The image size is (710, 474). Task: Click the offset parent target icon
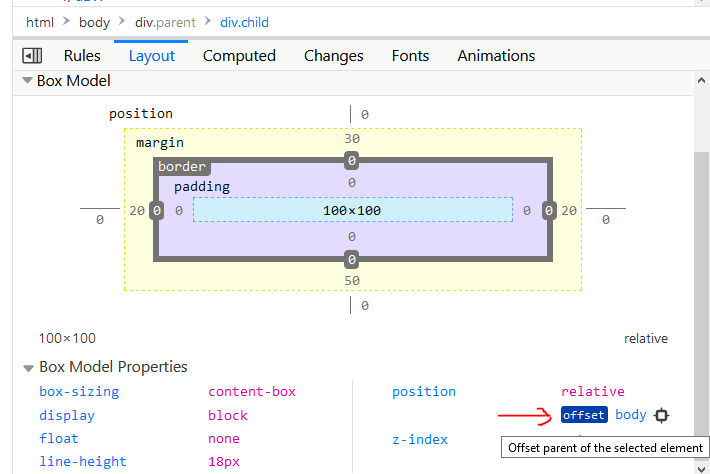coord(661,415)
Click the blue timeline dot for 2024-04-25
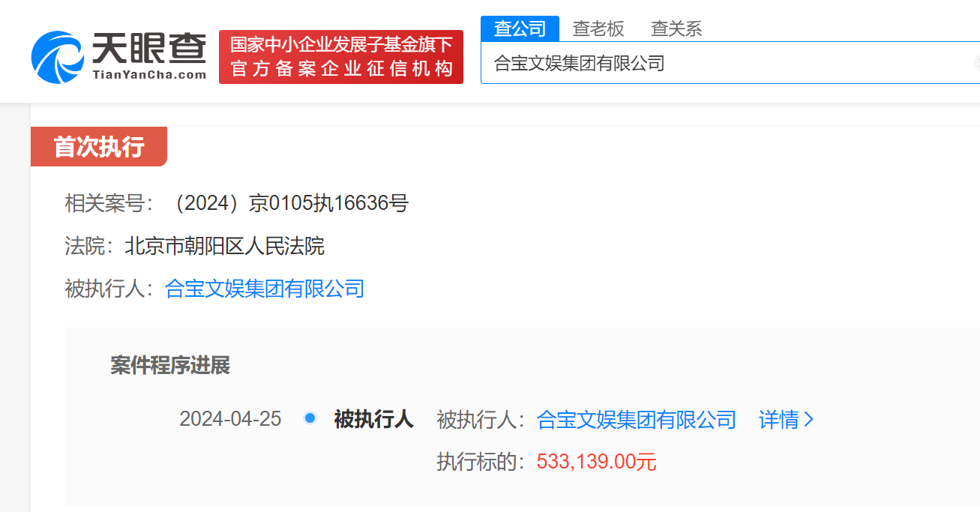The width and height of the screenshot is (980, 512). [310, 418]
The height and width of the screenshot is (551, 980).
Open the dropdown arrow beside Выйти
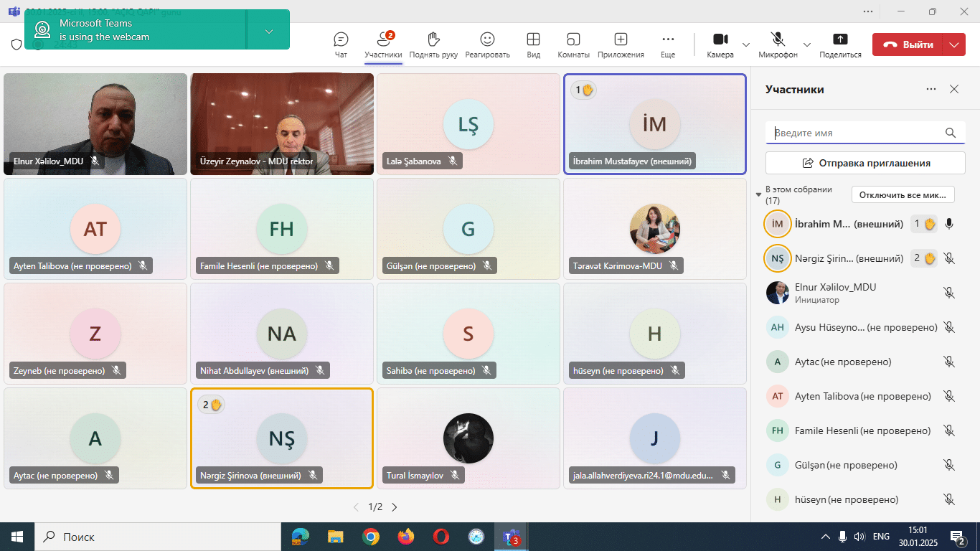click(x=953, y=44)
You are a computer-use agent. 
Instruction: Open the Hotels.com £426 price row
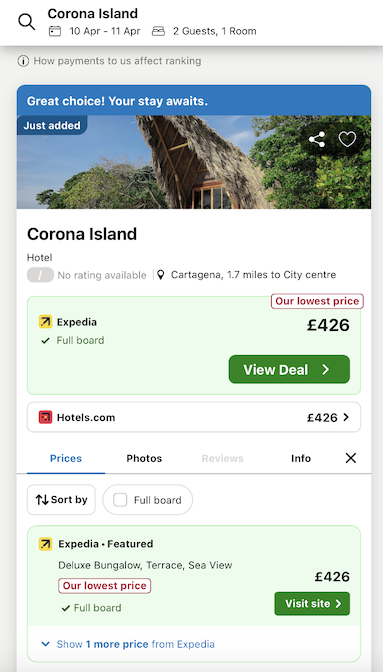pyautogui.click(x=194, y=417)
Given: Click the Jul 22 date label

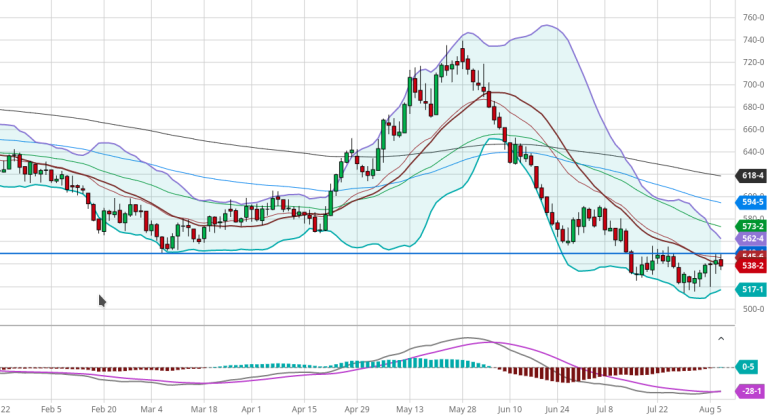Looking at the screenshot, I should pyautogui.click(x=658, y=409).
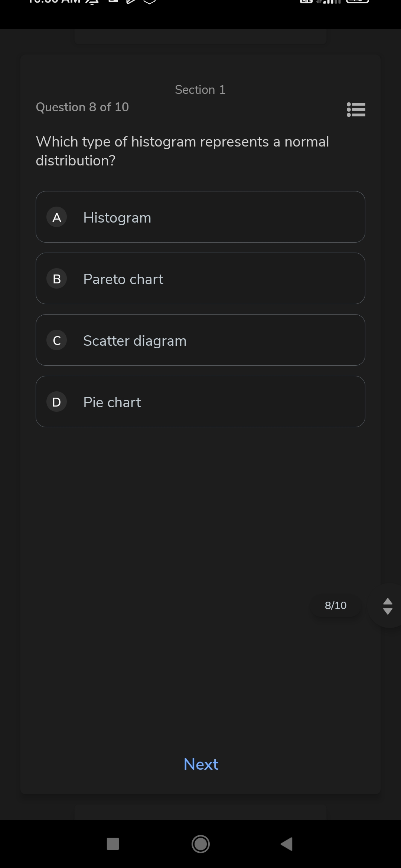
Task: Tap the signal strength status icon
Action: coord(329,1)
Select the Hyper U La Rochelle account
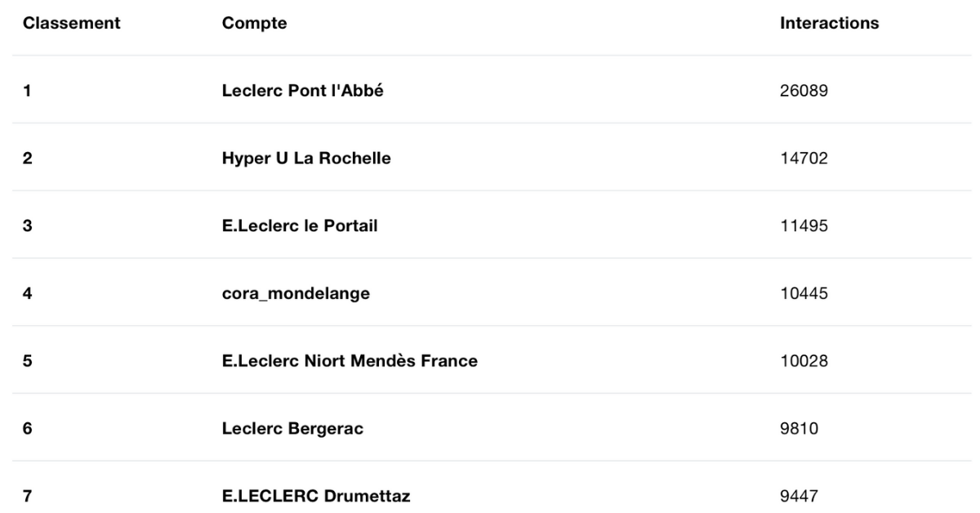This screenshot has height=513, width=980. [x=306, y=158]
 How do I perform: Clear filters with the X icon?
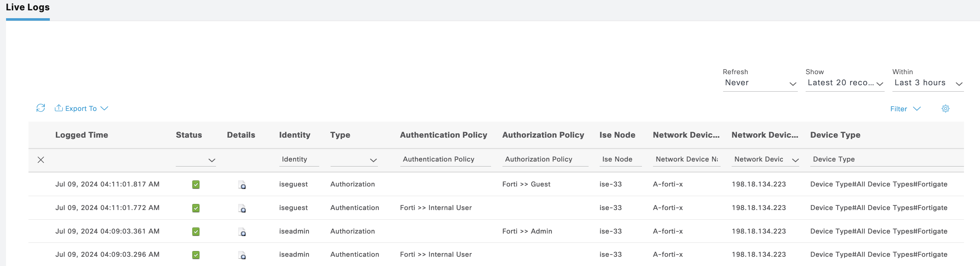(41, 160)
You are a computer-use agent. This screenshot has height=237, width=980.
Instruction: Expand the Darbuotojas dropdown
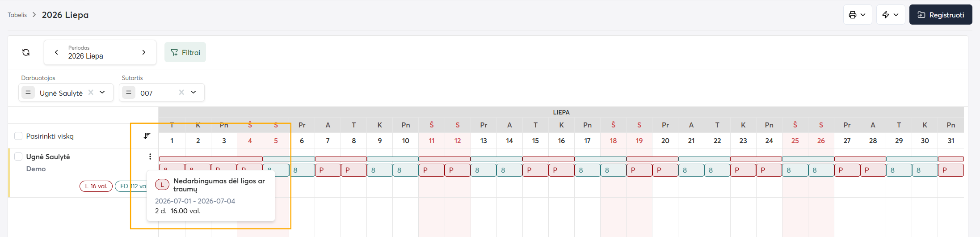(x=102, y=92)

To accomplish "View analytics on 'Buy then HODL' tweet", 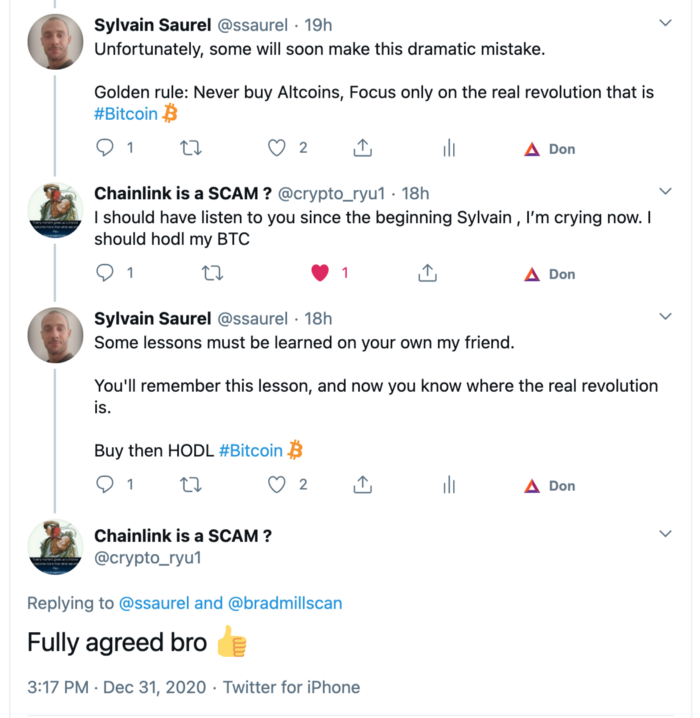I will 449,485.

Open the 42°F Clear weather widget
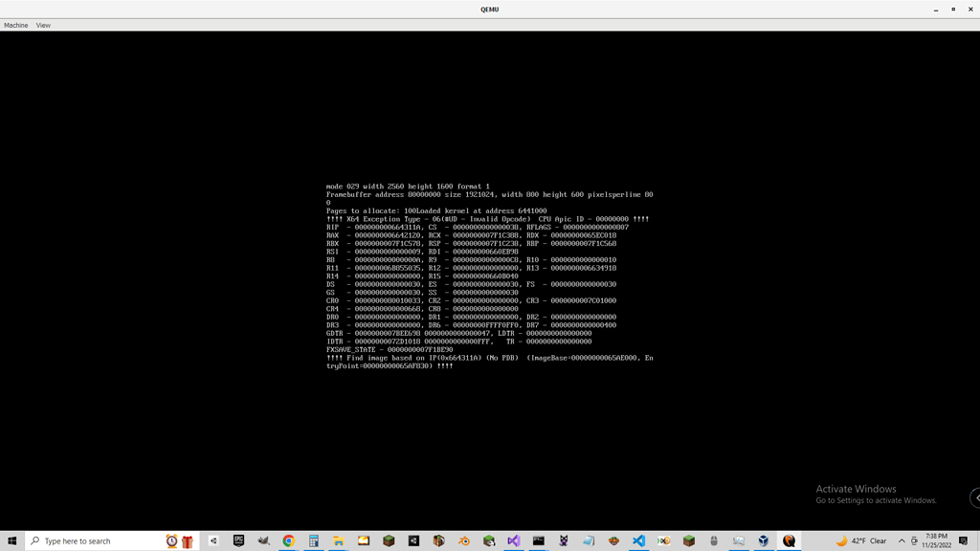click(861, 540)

^^^^^^^^^^^^^^^^

Exercise prompt
The word to find is "agent". Copy every line of the records that holds it.

Output
You are a computer-use agent. 
You are a computer-use agent. This screenshot has height=237, width=980.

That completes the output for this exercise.